The ultimate cause of the refugee crisis is war. Politicians may claim that their main concern is to welcome only genuine refugees while excluding economic migrants, but we are seeing people flee their countries in large numbers right now not because they suddenly decided they wanted to become rich, but because war has driven them from their homes.

We did not start this particular war, but we cannot claim to have no responsibility for it. ISIL, the Syrian civil war, the Libyan crisis, the Arab Spring, the second Iraq war, the first Iraq war, the Iranian revolution and the ongoing crisis in Israel were all influenced by a pattern of British intervention in North Africa and the Near- and Middle-East which goes back to before Lawrence of Arabia. There are moments in that history of intervention which, in retrospect, we can probably be proud of. There are passages which, while well-intentioned, produced largely harmful results. Sadly, there were also interventions which it is hard to characterise as anything but purely self-serving.

Even if this were a conflict in which we had no hand, and never had, Britain remains a signatory to the International Convention and Protocol on the Status of Refugees. This is not an onerous or burdensome protocol. It does no more than solidify the way in which Britain treated refugees during the First and Second World Wars, and extend that to cover refugees of subsequent conflicts and persecutions. It does not create an open door for anyone who happens to feel like it to come to Britain, nor does it offer refugees a better standard of living than the one they had before they came under threat. Furthermore, it has enough signatories that even the numbers of refugees leaving North Africa at this time could be easily distributed around Europe without creating any particular drain on any economy or national life. Of course, the one place least able to accommodate economic shocks—Greece—is working to satisfy its obligations right on the front lines.

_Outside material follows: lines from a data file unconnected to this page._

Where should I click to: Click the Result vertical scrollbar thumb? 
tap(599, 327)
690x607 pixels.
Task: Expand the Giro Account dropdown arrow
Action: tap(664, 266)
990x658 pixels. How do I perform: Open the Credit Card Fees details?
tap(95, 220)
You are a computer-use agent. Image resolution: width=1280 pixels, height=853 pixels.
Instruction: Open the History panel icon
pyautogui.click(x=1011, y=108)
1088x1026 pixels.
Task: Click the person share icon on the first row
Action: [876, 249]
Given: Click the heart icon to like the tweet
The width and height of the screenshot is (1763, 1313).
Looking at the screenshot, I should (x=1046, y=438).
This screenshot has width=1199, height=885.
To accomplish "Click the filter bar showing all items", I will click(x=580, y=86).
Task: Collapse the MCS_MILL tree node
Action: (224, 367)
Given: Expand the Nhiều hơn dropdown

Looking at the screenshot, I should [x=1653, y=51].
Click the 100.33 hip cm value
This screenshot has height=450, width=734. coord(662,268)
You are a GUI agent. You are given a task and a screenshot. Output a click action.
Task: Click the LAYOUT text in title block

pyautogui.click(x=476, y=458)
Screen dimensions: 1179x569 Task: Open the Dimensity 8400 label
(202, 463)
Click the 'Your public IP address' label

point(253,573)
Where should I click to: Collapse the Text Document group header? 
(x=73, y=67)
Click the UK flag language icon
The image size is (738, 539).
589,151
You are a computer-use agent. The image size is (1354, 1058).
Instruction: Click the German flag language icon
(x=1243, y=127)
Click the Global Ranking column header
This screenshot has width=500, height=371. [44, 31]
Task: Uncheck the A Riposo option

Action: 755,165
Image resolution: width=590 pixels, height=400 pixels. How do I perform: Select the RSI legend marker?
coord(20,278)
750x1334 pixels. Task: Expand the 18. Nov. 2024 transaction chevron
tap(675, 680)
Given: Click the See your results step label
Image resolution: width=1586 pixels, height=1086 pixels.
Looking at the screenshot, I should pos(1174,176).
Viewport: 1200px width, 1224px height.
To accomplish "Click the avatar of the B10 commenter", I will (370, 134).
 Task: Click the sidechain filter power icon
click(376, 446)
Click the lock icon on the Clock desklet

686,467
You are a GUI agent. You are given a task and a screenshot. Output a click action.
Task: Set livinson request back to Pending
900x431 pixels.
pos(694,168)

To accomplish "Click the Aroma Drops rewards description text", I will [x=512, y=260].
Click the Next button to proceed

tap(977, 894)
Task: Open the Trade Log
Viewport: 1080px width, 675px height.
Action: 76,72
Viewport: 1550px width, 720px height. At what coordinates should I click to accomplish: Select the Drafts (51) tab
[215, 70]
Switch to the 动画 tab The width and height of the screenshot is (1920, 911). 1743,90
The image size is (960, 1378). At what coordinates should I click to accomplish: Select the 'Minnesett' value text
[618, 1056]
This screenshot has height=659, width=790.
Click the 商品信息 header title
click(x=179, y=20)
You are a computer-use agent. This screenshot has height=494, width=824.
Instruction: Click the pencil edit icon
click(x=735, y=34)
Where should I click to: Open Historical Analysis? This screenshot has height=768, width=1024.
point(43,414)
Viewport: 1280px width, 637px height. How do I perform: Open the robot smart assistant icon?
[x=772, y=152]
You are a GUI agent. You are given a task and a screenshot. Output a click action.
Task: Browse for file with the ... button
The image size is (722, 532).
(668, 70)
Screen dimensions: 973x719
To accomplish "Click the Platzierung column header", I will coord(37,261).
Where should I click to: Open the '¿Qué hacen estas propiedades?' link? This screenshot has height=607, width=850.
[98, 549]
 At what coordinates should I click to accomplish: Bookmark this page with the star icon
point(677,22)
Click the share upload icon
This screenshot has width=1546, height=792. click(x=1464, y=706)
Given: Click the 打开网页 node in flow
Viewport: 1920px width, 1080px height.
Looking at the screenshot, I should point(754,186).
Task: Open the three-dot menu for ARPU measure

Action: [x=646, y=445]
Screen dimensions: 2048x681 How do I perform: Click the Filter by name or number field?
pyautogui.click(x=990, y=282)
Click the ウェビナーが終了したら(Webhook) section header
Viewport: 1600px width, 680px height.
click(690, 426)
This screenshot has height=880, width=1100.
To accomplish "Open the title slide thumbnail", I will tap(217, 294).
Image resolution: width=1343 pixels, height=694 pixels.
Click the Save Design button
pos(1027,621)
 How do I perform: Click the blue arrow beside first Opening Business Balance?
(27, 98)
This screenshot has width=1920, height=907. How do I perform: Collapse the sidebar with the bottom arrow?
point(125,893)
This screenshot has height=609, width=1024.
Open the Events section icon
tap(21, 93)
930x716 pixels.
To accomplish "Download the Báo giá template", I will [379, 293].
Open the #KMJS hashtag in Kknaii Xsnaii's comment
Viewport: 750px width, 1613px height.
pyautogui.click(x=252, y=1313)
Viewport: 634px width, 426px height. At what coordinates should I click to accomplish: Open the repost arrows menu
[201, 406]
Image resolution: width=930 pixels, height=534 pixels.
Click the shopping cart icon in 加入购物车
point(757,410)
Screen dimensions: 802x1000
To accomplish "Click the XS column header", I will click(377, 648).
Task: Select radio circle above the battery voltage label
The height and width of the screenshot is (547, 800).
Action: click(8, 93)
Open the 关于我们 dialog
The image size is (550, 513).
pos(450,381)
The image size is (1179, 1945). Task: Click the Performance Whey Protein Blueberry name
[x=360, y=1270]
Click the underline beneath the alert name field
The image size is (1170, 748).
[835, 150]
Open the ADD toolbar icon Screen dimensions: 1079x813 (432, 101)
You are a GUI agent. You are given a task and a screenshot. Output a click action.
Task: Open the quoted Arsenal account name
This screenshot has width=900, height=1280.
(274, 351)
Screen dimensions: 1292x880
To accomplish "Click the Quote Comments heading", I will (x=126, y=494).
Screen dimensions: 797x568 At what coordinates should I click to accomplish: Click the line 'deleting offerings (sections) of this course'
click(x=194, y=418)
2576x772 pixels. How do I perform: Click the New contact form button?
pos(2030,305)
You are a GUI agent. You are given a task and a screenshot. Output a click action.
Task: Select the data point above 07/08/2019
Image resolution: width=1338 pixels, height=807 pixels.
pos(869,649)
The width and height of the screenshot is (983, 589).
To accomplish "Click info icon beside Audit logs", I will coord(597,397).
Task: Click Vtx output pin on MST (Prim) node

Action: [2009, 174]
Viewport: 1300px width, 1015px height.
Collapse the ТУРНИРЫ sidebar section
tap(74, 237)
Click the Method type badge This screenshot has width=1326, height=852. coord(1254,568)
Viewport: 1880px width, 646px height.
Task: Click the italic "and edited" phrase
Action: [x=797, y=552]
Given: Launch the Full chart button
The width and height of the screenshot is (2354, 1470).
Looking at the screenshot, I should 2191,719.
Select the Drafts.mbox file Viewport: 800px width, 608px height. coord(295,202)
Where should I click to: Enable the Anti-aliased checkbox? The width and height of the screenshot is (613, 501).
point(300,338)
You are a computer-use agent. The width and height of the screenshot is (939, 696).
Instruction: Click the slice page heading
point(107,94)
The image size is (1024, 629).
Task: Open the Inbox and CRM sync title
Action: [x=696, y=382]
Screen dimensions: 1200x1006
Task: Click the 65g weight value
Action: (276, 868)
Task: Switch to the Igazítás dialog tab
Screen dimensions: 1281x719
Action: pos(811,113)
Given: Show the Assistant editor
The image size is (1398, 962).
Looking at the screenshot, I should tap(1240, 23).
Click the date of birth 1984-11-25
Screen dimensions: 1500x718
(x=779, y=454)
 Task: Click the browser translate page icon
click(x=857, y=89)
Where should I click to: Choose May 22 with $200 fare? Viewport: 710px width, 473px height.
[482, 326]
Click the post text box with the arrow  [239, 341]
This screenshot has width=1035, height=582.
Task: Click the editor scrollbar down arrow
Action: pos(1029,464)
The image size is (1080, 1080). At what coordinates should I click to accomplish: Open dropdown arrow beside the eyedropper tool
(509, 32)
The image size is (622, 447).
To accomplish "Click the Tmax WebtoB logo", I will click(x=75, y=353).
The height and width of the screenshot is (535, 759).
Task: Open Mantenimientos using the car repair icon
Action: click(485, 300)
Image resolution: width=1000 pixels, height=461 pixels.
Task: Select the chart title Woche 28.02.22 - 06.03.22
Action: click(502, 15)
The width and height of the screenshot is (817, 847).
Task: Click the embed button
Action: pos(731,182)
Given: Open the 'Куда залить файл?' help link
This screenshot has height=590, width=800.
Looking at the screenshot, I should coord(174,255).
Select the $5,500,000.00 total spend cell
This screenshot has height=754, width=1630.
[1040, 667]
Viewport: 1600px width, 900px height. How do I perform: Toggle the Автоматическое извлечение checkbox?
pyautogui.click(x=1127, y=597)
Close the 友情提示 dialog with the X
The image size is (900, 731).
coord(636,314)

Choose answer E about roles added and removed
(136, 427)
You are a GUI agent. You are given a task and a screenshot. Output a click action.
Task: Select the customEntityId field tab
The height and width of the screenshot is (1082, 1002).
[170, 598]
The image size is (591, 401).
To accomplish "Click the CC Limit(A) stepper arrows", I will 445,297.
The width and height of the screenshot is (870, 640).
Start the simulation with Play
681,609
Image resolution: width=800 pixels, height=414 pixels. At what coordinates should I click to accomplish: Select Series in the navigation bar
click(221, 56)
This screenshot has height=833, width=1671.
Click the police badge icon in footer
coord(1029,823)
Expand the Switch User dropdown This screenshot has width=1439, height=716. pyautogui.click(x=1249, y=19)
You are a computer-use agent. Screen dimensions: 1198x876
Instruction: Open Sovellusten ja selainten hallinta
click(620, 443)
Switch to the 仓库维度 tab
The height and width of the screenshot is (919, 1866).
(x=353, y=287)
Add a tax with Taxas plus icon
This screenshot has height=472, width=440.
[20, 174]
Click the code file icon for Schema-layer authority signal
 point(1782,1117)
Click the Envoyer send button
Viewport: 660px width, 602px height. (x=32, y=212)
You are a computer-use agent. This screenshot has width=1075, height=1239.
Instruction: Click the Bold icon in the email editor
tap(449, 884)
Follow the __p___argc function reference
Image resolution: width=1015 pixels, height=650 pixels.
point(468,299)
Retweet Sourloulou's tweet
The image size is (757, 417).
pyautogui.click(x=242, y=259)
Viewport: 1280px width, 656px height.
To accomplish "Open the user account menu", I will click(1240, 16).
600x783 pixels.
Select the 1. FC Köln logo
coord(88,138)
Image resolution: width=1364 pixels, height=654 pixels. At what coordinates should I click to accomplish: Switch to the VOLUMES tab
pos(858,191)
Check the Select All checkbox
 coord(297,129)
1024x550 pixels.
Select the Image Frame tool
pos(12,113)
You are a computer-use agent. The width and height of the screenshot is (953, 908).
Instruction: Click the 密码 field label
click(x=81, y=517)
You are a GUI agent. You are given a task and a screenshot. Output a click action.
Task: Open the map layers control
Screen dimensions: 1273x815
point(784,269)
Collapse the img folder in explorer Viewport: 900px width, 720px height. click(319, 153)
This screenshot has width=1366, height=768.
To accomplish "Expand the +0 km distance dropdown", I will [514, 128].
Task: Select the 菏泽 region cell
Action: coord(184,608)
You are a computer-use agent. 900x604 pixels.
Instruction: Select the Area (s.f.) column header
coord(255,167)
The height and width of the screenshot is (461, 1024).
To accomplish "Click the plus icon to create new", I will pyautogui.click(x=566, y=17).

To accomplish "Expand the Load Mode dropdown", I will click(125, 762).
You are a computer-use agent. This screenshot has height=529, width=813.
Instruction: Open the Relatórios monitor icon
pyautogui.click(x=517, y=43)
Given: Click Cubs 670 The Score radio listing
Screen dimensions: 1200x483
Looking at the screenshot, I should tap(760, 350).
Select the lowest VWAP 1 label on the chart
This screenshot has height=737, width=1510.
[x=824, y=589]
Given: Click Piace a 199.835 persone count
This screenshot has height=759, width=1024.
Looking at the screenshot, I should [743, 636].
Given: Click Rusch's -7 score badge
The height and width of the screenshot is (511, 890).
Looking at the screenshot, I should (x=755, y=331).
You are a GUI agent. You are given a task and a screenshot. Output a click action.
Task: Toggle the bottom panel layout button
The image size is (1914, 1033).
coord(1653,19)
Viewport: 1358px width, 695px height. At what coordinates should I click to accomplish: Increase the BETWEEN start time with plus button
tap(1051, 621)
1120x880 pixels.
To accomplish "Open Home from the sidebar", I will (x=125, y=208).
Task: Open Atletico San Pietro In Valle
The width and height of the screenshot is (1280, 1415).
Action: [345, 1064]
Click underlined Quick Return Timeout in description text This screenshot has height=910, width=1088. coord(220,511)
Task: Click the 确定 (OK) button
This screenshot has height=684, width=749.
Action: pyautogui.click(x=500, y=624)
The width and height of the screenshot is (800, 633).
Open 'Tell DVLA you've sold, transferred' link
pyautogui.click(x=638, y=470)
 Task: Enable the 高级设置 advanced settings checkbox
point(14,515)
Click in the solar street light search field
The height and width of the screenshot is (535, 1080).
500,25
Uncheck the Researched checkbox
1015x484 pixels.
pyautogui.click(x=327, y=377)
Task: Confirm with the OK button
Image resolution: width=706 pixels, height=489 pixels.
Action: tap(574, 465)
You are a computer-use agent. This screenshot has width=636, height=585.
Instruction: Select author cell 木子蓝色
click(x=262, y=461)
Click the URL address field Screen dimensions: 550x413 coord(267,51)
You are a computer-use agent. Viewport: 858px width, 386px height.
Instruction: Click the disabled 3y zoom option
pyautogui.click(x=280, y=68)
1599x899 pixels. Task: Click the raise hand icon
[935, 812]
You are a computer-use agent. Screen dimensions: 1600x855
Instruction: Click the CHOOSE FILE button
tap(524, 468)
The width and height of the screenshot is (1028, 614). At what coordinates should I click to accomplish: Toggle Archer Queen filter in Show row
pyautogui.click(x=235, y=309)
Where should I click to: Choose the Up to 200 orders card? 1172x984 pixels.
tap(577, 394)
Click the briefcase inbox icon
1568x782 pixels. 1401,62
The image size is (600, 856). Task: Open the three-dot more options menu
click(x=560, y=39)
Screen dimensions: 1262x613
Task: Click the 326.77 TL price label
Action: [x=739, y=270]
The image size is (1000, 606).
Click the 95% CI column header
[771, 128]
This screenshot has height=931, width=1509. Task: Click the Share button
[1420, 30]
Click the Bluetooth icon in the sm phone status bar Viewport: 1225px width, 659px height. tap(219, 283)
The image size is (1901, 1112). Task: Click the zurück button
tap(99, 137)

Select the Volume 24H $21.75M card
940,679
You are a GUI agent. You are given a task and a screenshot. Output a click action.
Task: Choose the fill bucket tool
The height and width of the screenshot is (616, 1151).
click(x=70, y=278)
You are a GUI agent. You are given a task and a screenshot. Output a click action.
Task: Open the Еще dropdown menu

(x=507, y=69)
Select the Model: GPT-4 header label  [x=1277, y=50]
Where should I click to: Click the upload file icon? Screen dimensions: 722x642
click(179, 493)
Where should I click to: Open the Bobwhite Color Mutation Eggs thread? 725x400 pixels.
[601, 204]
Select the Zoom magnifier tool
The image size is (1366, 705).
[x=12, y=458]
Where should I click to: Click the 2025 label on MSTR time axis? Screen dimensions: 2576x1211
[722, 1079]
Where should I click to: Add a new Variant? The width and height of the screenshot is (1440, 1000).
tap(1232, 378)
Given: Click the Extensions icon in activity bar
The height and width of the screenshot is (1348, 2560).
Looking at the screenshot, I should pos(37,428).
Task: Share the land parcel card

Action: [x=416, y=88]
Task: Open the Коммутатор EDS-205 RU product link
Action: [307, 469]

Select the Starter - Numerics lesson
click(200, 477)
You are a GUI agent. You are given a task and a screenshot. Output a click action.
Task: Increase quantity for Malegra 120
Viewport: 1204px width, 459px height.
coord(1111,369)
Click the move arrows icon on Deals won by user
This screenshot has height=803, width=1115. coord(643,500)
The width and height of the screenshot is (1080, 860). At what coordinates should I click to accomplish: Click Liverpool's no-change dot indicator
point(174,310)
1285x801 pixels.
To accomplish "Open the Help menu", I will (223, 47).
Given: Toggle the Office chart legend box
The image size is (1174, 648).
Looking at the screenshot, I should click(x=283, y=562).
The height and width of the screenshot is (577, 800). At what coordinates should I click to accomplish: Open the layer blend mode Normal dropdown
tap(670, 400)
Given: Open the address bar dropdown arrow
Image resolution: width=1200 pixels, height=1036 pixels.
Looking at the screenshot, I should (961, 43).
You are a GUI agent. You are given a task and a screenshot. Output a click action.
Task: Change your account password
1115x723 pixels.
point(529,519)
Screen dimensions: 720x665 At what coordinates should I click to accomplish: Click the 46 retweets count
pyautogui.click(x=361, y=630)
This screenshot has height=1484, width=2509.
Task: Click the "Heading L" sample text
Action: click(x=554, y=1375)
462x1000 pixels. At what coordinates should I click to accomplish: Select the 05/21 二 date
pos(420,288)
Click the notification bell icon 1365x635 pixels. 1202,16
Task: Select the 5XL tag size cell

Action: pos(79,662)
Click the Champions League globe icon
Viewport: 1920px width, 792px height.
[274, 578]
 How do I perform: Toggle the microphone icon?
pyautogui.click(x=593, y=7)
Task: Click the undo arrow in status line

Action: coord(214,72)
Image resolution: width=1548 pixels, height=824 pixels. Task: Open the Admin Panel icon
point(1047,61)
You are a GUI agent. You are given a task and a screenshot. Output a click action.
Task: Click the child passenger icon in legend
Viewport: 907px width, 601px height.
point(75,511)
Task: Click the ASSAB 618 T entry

Britain must stop posturing and playing politics. The next General Election is five years away. If the government by some extraordinary generosity were to welcome more than Britain’s ‘fair share’, everyone would have realised by 2020 that it didn’t actually seem to make a great deal of difference to our national life. At the moment, we are in no danger whatsoever of accepting our ‘fair share’.

The very fact that we are trying to second-guess whether refugees are ‘genuine’ or not says an enormous amount about us, and nothing about the people claiming our help under international treaties, and under the common bond of humanity.

Even if our desire for prosperity has somehow corroded our compassion to the point that we no longer want to respond as our nation once did, there remains an underlying, unyielding moral and legal obligation.

By international law, we should help the refugees. By the most basic human morality, we must.